In fact, the inattention to the structure of the poem makes it easier to hide the defficiencies in the poem, because the inattention makes it more difficult to read the poem. Which is why I like restructuring such poems in these posts. (One of the advantages of an electronic medium: there is no printing costs.)

But perhaps I should simplify my point here and merely ask: why not structure the poem so that the anaphoric aspect works to its greatest effect, what ever that effect -- in the context of this individual poem -- may have been? Why not strive for something beyond "sufficient"? To say it another way: Why settle for this average-at-best result, when you had in the poem itself the prompting to explore something much more?

 

Perhaps also a comment or two on grammar just to point them out. I won't go into detail other than to say they are problematic not simply in the grammar is non-standard, but in that the chosen grammar also gets in the way of the reading. I'll leave it to you to explore both the problems and the solutions.

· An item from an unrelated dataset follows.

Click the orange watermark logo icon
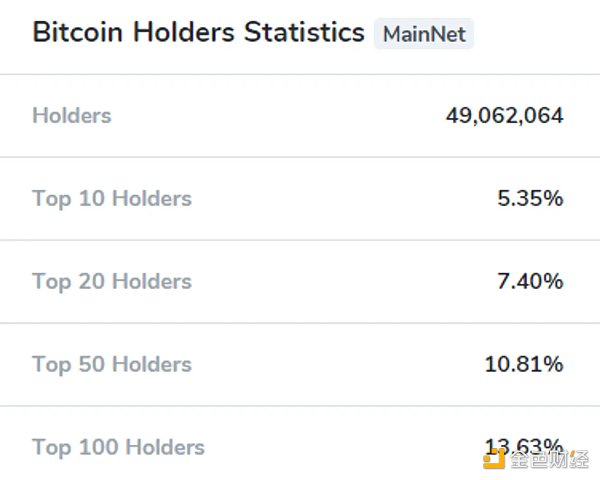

There is commas after "girl" and "circle," here:

for nothing in your ear. Where you began
you end, silly girl, it isn't a maze
but a circle, over time you see

There is the period after "rooms," the comma after "face," and the dash before "phrases" in these lines (terrible grammar control):

birth orders, the four corners of most
but not all rooms. As the nose on your face,
your mother again, reminding you
to get out of bed—good morning,
glory!—phrases that knit together

The commas creating the run-on mess in these lines (though it may actually be more syntax and semantics issues, and the grammar problems are consequent):

You remember,
but over time you unknit, spend hours
woven by unseen hands, you can't believe
in the cloud, in worship or school-yard play.